Writing about running shoes is a bit different than writing about bicycle tyres because for some crazy reason shoe manufacturers insist on replacing models every year rather than just sticking with a good thing. This means that by the time I get hold of them and have had a chance to use them for a bit they are no longer available for normal retail - which makes a review a bit pointless, hence the "something" title; On the other hand though, the very fact they replace models every year means I'm able to get shoes in the first place - buying last year's model for cheaper (and which is often reviewed better than the model it's been replaced by).
That's about a year of running now although starting off super gently doing Couch to 5k, with an entire month off fairly recently due to knackering my knee (now my other one is giving me grief!) and although mostly running all through winter (because it was really mild)
it was with much less distance. So that's meant one pair of shoes has lasted me all this time easily. In theory you are meant to replace every 300 to 500 miles. I haven't kept track of the distance I've done (curses! I've only recently started recording runs), but probably am (was) only hovering around that mark because of what I've said above (500 miles is about 15k a week); I reckon the shoes have still got life left in them.
Nevertheless, I thought the one year mark was a good excuse as any to buy some new shoes.
For my first (old) pair of shoes I went with Nike LunarGlide 6. I can't remember exactly how I arrived at this decision, but it was something along the lines of wanting something super soft and comfy (to encourage me to run), some stability/support because I have wonky limbs and trying to reduce the sheer amount of options by picking one brand to select from: You need to have something to start with. Oh, and of course buying last seasons shoes.
I really have no complaints about those LunarGlides. Beautiful shoes. I think the 7s are a good replacement (although annoyingly impossible to find), but the 8s don't look as good.
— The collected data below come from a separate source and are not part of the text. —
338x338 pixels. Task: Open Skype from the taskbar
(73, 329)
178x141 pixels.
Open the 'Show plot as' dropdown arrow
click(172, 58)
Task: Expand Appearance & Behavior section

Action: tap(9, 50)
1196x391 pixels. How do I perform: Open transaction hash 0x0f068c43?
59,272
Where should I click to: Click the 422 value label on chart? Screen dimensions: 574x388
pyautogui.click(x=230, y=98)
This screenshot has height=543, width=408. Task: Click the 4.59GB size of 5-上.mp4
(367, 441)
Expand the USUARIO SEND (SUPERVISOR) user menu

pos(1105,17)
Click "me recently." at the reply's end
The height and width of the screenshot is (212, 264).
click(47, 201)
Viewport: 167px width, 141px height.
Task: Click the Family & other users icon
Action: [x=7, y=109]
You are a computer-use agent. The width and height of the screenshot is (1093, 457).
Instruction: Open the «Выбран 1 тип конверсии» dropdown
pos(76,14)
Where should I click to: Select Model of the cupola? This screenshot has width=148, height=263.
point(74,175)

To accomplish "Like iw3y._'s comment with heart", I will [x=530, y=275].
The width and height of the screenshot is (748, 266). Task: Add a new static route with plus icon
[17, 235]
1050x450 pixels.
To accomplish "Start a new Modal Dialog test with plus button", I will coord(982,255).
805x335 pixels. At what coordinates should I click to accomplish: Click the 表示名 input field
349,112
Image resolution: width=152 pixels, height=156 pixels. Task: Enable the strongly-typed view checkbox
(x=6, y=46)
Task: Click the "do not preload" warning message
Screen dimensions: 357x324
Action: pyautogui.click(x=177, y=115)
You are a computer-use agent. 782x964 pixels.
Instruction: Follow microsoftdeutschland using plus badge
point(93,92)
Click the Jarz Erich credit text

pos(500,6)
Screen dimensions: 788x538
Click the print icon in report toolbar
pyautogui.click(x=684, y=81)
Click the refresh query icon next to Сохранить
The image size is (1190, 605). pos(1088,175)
After injuring my knee though (can't blame my shoes, probably the dog's fault), I found I really preferred a flatter shoe, i.e. less offset/drop. Since the LunarGlides actually only have a 9.5mm offset (good shoes) I didn't see the point in going for a 8mm offset shoe and so, still in an effort to make choosing easier, I ended up going for some Nike Free RN Distance. Which is a bit strange as it's a completely different type of shoe to the LunarGlides (collapsible heel compared to a plastic clip for one), but so far I really like them. It's a bit difficult to compare to the LunarGlides a year in (which are now (at least I think so) firm in the forefoot), but the Free RN Distances are like running in fluffy slippers: There is plenty of padding there, but not as much support. My achilles, arches and heels can tell the difference (I don't think this is a bad thing though); As far as I can ascertain I'm not a heel striker and only hit my heels when really tired (this doesn't make me a good runner, I'm terrible, it's just the crappy baby-step way I run). Still though, goes to show that stability shoes aren't really so important.
Next shoe though, I'm really tempted for a pair of these (once the next version is out so I can get these cheaper); The Free RN Distance 2 aren't as good as the ones I have and so to stick with the 4mm offset I may have to look beyond Nike; Which is fair enough, as I said, you have to start somewhere.